Regarding overall promoter composition, just less than one-half of the peaks contained at least one copy of one of the four motifs identified. A quarter of the peaks had a mixture of two of the motifs, and a small percentage had three or all four of the motifs (Figure 6D). One-fourth lacked any of these motifs; these promoters may contain novel motifs that are not found in many genes, or they may contain low-affinity canonical sites that fell below the threshold used here (see Materials and Methods). Interestingly, of the peaks that contained recognizable motifs, only about a third contained the E2F motif, although this has been presumed to be the chief route by which Rbf proteins are recruited to promoters (Figure 6D insert). There may be other factors involved in recruiting Rbf1, or low-affinity E2F sites may be important on some genes. Indeed, Rbf1-bound regions as a group tend to be enriched in E2F-like sites (Figure S6). Although this manuscript was under review, a similar study from the Dyson laboratory (Korenjak et al. 2012) showed that in larvae, Rbf1 is recruited to some promoters that lack canonical E2F sites by E2F2, and that binding is abolished in a dp mutant background. This evidence strongly suggests that Rbf1 association is E2F dependent, whether or not recognizable E2F sites are present. On the basis of the available data, a very large proportion of the genes identified in the larvae are also present in our dataset, suggesting that Rbf1 targets similar genes in these different developmental stages.
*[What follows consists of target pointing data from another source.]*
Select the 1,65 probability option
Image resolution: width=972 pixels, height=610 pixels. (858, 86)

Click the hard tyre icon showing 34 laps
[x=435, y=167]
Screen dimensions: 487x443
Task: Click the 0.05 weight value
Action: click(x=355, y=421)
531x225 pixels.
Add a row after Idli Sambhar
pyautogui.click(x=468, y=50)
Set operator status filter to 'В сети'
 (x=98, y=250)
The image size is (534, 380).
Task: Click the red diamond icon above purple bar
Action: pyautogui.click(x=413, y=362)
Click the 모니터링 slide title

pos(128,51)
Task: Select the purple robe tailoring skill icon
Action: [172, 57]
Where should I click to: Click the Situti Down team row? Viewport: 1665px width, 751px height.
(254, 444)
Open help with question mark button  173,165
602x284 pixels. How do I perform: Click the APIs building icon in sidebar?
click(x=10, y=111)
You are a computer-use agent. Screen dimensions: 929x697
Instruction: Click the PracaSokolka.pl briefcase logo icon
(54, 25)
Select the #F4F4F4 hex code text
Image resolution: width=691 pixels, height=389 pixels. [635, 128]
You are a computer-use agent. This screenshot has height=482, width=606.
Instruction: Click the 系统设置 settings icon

Both studies combine chromatin from diverse tissues, thus there may be tissue-specificity in Rbf1 binding that remains to be elucidated.
In light of the diverse cellular processes represented among the targets of Rbf1, we studied whether different classes of genes exhibited distinct promoter composition (Figure 7). Sorting genes by GO category, we noted that genes involved in Phagocytosis, Chromatin Modification, and Cell Cycle were among those most highly enriched in E2F motifs, whereas Neurogenesis and Oogenesis GO categories are depleted of these motifs. The novel RAM motif cooccurred frequently with E2F sites, except for certain GO categories such as Chromatin Modification while DREF sites, which had been previously shown to help regulate cell-cycle–related genes such as PCNA and DNApol alpha, were not overall enriched on this class of gene, instead showing strong association with genes involved in Apoptosis. FOXJ2 was also differentially distributed, showing some correlation with RAM sites, but it was not highly enriched in any subcategory (Figure 7A). The overall impression obtained from this analysis is that Rbf1-bound regions vary strongly in their average composition; it is likely that functional classes of genes are coordinately regulated by unique combinations of factors that interact with these motifs. Factors responsible for Rbf1 recruiting may vary as well, possibly placing some Rbf1-bound promoters out of reach of the canonical cell-cycle regulatory pathways.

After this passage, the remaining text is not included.